(Source data)
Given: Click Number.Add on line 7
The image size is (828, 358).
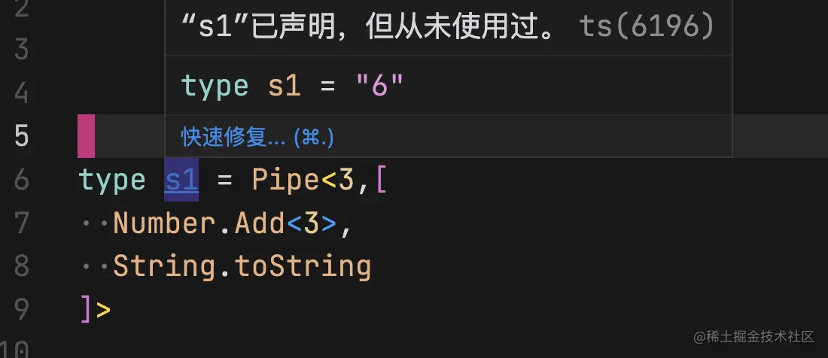Looking at the screenshot, I should (199, 223).
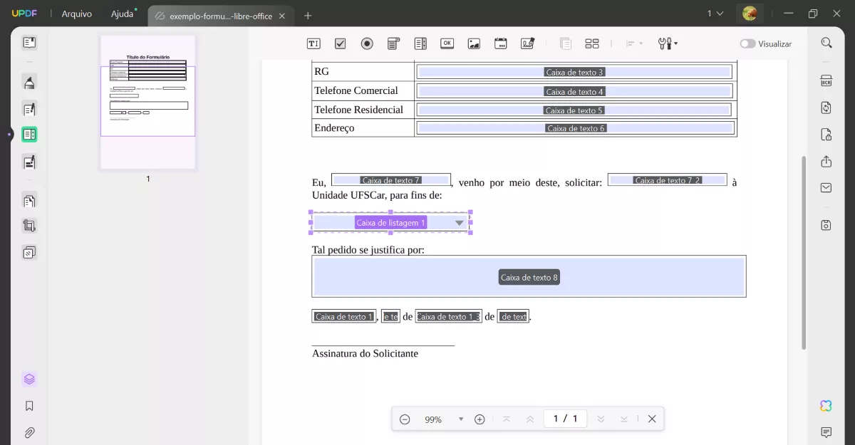Open the Arquivo menu

click(x=76, y=13)
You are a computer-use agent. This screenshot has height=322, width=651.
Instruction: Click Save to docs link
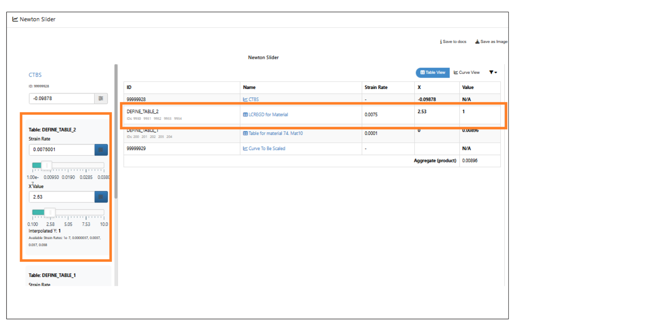click(x=453, y=42)
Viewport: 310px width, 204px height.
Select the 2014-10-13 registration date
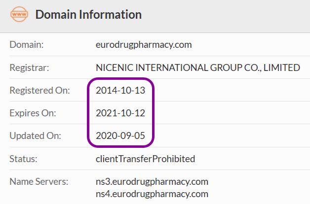(120, 90)
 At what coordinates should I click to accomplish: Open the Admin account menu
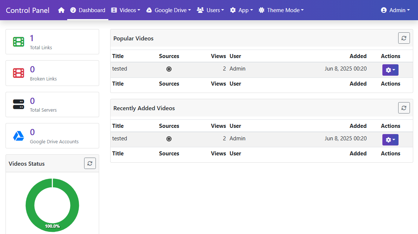[x=395, y=10]
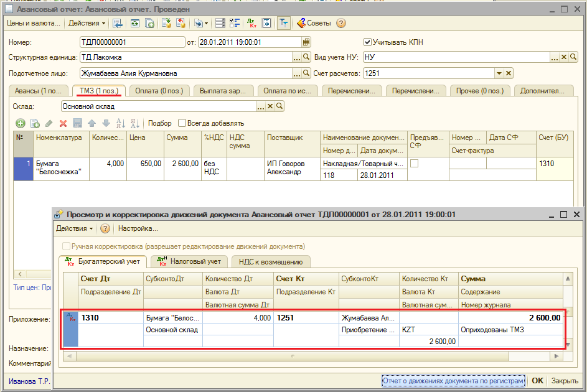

• Assigned task:
Repeat the lines of the records verbatim, starting at the line containing "The image size is (828, 358)." and stopping after the final line. Images stay out.

• Expected answer:
The image size is (828, 358).
Looking at the screenshot, I should (199, 223).
Open the Arquivo menu

click(x=76, y=13)
You are a computer-use agent. This screenshot has height=322, width=651.
Instruction: Click Save to docs link
click(x=453, y=42)
Viewport: 310px width, 204px height.
Select the 2014-10-13 registration date
(120, 90)
 At what coordinates should I click to accomplish: Open the Admin account menu
[x=395, y=10]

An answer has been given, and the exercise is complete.